Mit der Anhörung des Betroffenen am 21.08.2012 ist die Verfolgungsverjährung nach § 33 Abs.1 Ziffer 1 OWiG unterbrochen worden.

Der Erlass des Bußgeldbescheids vom 18.09.2012 (B1. 16 d.BA), welcher nicht wirksam zugestellt werden konnte, konnte die Verjährung hinsichtlich der im Bußgeldbescheid vorgeworfenen Tat nicht unterbrechen.

Zugestellt worden ist der Bußgeldbescheid am 20.09.2012 an Herrn Rechtsanwalt Bert Handschuhmacher von der Kanzlei HL Handschumacher Limbeck GBR.

Auf der der Behörde vorliegenden Zustellungsvollmacht wurde jedoch ein Bevollmächtigter nicht ausdrücklich benannt sondern nur die Anschrift der Kanzlei im Kopf des Schreiben angeführt.

Der Vordruck ist an der dafür vorgesehen Stelle nicht ausgefüllt.

Eine derartige „ Blankovollmacht“ ist nicht geeignet, die vom Gesetz gewollte förmliche Sicherheit bei Zustellungsadressaten zu gewährleisten (BGHSt 41,303,304).
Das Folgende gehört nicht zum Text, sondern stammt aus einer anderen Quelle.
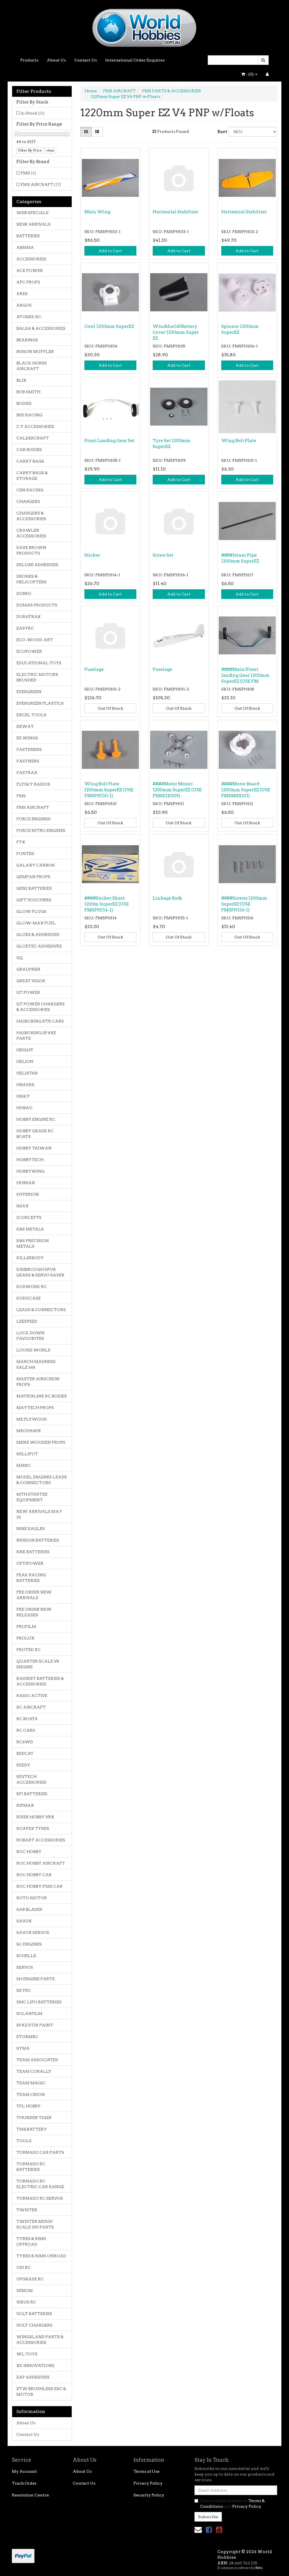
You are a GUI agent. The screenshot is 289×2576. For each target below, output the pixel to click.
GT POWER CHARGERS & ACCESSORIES (40, 1007)
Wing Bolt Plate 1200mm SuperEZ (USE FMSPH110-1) (108, 789)
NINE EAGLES (30, 1528)
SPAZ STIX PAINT (34, 2025)
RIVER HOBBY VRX (35, 1817)
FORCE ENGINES (33, 819)
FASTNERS (27, 761)
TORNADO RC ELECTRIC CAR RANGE (40, 2184)
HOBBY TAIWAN (34, 1148)
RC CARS (25, 1730)
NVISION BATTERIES (37, 1540)
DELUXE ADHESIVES (37, 564)
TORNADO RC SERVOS (39, 2198)
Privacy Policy (148, 2483)
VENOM (24, 2290)
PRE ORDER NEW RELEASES (34, 1612)
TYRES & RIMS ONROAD (41, 2256)
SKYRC (23, 1990)
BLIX (21, 380)
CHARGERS (28, 501)
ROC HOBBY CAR (34, 1874)
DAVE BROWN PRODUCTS (31, 550)
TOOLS (24, 2140)
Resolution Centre (30, 2495)
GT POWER (28, 992)
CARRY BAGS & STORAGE (32, 476)
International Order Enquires (135, 60)
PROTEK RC (28, 1649)
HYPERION (27, 1194)
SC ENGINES (29, 1944)
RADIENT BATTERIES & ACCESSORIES (40, 1681)
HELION (24, 1061)
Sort (220, 131)
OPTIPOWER (29, 1563)
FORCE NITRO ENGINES (40, 830)
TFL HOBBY (28, 2106)
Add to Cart (110, 251)
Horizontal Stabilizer (175, 211)
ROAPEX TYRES (32, 1828)
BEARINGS (27, 340)
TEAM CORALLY (33, 2071)
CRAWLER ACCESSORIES (31, 533)
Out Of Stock (110, 708)
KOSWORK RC (31, 1286)
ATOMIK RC (28, 317)
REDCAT (25, 1753)
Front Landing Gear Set (109, 440)
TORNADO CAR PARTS (40, 2152)
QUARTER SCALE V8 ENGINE (37, 1664)
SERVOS (24, 1967)
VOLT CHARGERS (34, 2325)
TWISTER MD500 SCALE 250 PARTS (35, 2224)
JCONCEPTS (28, 1217)
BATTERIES (28, 236)
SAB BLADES (29, 1909)
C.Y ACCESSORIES (35, 426)
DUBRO (23, 593)
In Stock (33, 113)
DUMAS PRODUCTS (36, 605)
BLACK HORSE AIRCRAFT (31, 366)
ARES (22, 293)
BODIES (24, 403)
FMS (28, 173)
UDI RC (23, 2267)
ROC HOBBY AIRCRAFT (40, 1863)
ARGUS (24, 305)
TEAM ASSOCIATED (37, 2060)
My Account (24, 2471)
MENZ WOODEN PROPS (40, 1442)
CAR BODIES (29, 449)
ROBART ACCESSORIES (40, 1840)
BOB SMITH (28, 392)
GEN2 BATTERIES (34, 888)
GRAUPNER (28, 969)
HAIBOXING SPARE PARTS (36, 1035)
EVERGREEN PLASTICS (40, 703)
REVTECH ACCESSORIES (31, 1779)
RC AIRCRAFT (31, 1707)
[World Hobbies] (144, 26)
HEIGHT (24, 1050)
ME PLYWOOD (31, 1419)
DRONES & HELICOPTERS (31, 579)
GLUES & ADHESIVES (37, 934)
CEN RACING (29, 490)
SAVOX (24, 1921)
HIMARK (25, 1084)
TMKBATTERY (31, 2129)
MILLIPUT (27, 1454)
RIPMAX (25, 1805)
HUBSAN (25, 1183)
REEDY (23, 1765)
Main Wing (97, 211)
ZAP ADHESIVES (33, 2377)
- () (250, 74)
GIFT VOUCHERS (33, 900)
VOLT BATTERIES (34, 2313)
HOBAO (24, 1107)
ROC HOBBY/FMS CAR (39, 1886)
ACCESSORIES (31, 259)
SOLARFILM (29, 2013)
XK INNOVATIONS (35, 2365)
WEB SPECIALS (32, 212)
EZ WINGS (27, 738)
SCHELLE (26, 1955)
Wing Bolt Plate (238, 440)
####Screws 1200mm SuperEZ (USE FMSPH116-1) (244, 904)
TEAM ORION (30, 2094)
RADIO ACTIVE (31, 1695)
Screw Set (163, 555)
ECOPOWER (29, 651)
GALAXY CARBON (35, 865)
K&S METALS (30, 1229)
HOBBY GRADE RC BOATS (35, 1134)
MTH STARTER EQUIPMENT (32, 1497)
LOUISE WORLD (33, 1350)
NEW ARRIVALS (33, 224)
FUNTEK (25, 853)
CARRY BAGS (30, 461)
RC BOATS (27, 1718)
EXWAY (25, 726)
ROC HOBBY (28, 1851)
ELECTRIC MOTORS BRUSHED (37, 677)
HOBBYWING (30, 1171)
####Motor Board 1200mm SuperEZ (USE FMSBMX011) (245, 789)
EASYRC (25, 628)
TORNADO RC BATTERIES (30, 2167)
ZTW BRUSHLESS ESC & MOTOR (41, 2391)
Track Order (24, 2483)
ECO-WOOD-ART (34, 640)
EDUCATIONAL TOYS (39, 663)
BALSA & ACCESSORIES (40, 328)
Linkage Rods (167, 898)
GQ (19, 957)
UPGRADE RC (30, 2279)
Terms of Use (146, 2471)
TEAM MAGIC (31, 2083)
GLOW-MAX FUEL (36, 923)
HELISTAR (27, 1073)
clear (50, 150)
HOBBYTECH (29, 1159)
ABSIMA (25, 247)
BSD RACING (29, 415)
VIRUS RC (26, 2302)
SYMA (23, 2048)
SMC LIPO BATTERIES (39, 2002)
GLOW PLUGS (31, 911)
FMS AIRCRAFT (41, 184)
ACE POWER (29, 270)
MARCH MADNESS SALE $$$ (36, 1364)
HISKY (23, 1096)
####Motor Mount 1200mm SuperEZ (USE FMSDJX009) (177, 789)
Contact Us (85, 60)
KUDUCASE (28, 1298)
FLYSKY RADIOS (33, 784)
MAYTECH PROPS (35, 1407)
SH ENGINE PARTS (35, 1979)
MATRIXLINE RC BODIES (41, 1396)
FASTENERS (29, 749)
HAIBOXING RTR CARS (40, 1021)
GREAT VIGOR (30, 981)
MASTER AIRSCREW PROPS (38, 1382)
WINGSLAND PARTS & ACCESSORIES (40, 2340)
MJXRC (23, 1465)
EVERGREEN (28, 691)
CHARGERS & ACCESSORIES (31, 516)
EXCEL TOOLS (31, 715)
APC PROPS (28, 282)
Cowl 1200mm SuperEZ (109, 326)
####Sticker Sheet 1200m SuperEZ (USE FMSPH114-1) (106, 904)
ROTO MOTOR (31, 1898)
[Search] (263, 60)
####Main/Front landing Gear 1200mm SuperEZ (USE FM (245, 675)
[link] (209, 2529)
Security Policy (148, 2495)
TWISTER (26, 2210)
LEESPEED (26, 1321)
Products (29, 60)
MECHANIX (28, 1430)
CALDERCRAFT (32, 438)
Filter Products (33, 91)
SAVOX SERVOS (32, 1932)
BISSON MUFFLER (35, 351)
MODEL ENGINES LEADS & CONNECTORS (41, 1480)
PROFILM (26, 1626)
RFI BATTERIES (31, 1794)
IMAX (22, 1206)
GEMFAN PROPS (33, 876)
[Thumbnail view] (86, 132)
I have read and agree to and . (232, 2503)
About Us (56, 60)
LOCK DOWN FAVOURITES (30, 1336)
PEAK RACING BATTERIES (31, 1578)
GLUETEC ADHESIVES (39, 946)
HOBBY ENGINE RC (35, 1119)
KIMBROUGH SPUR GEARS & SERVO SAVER (40, 1272)
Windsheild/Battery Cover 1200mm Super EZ (176, 332)
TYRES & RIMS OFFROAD (31, 2241)
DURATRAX (28, 616)
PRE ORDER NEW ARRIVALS (34, 1595)
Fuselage (94, 669)
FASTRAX (26, 772)
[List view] (97, 132)
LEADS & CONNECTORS (41, 1309)
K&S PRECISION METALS (32, 1243)
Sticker (92, 555)
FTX (20, 842)
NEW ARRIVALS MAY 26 (39, 1514)
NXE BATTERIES (33, 1551)
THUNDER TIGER (34, 2117)
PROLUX (25, 1638)
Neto (258, 2568)
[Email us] (198, 2529)
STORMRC (27, 2036)
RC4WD (24, 1742)
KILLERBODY (30, 1258)
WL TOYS (27, 2354)
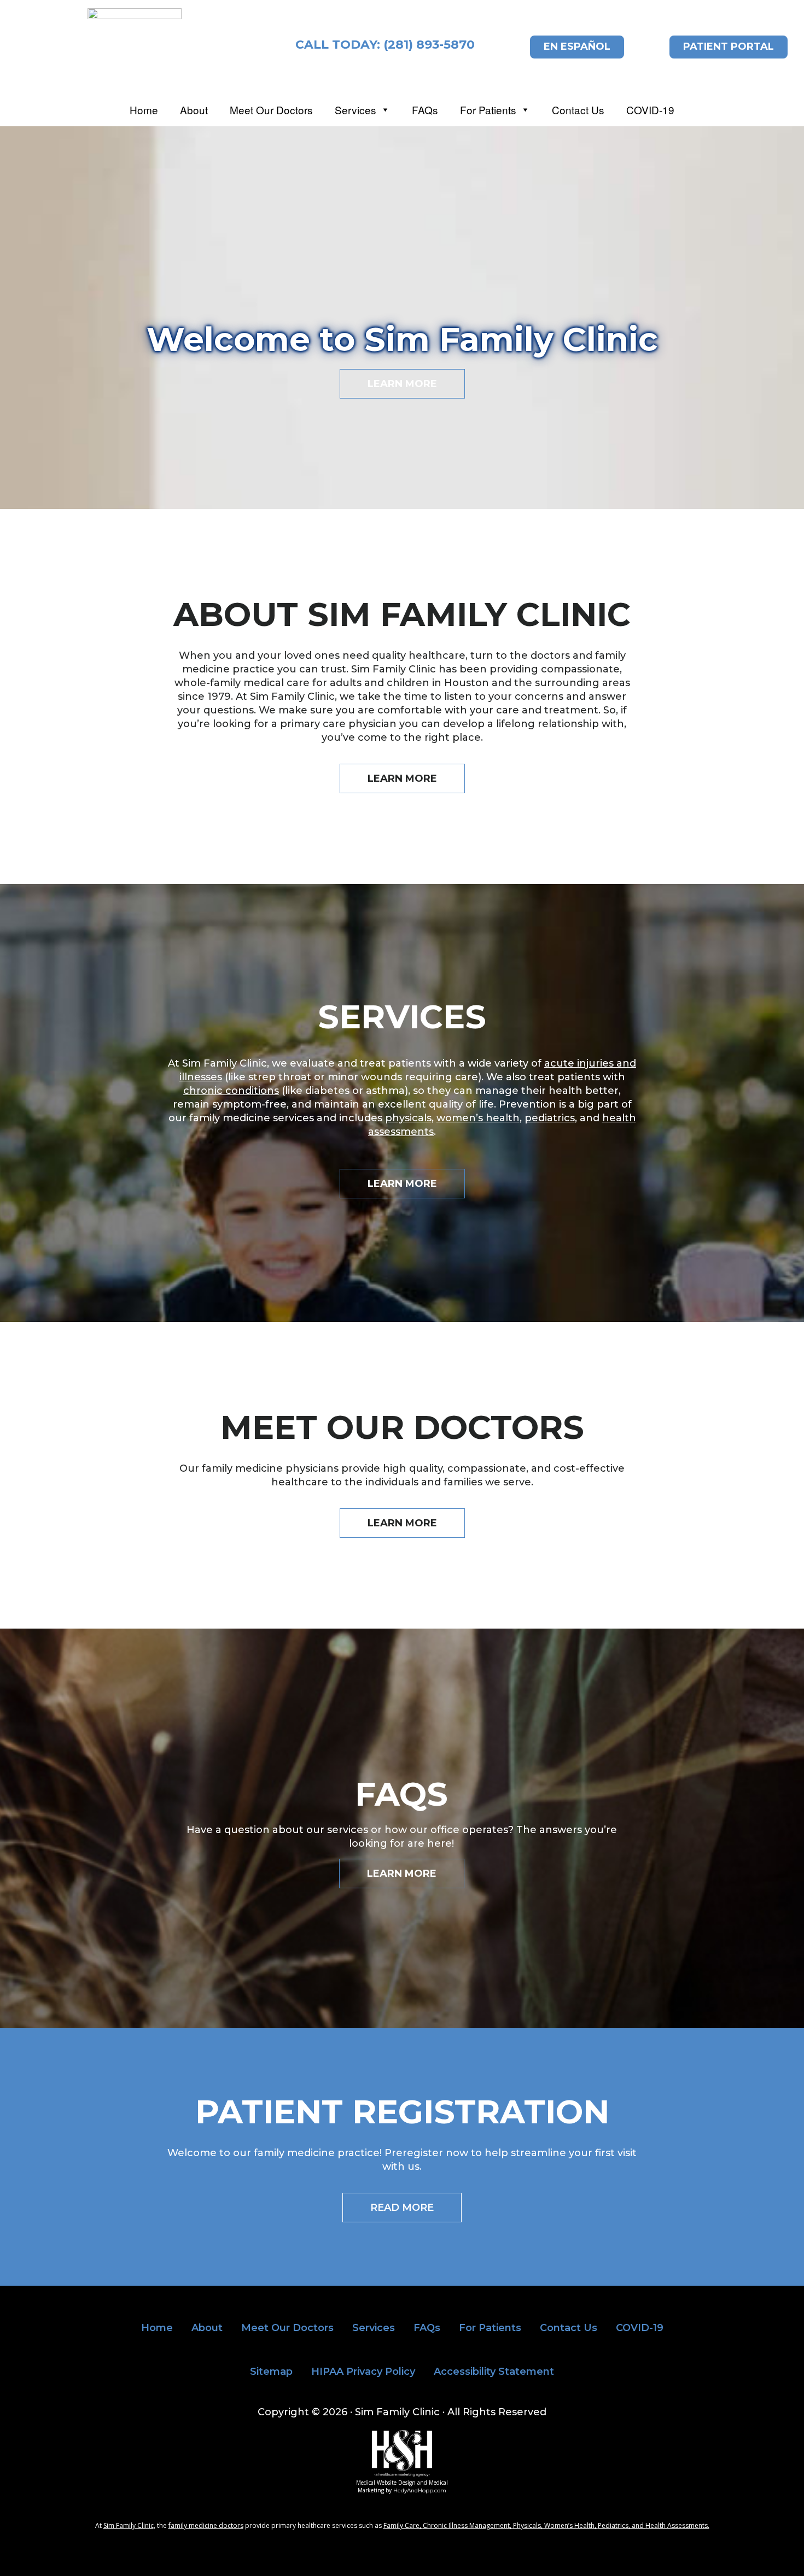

Aus dem Inhalt der Vollmachtsurkunde muss sich neben dem Gegenstand der Bevollmächtigung und dem Vollmachtgeber auch die Person des Bevollmächtigten selbst einwandfrei ergeben .

Den Voraussetzungen des § 145 a Abs.1 StPO genügt auch nicht, dass sich ein Rechtsanwalt, der die Vollmacht vorlegt, wie hier im Begleitschreiben sich auf die anliegende Vollmacht beruft. Denn damit behauptet allein der Vollmachtnehmer seine Bevollmächtigung.

Die besondere Stellung des Verteidigers im Straf – und Bußgeldverfahren bedingt höhere Anforderungen an die förmliche Sicherheit beim Zustellungsadressaten als in anderen Verfahrensordnungen( so auch OLG Stuttgart vom 21.02.2000 NStZ-RR 2001,24- 25 ; KG Berlin vom 16.06.2008 VRR 2008, 355 ).“

Nichts Neues, aber eine Problematik/Rechtsfolge, die den Verwaltungsbehörden eigentlich bekannt sein sollte.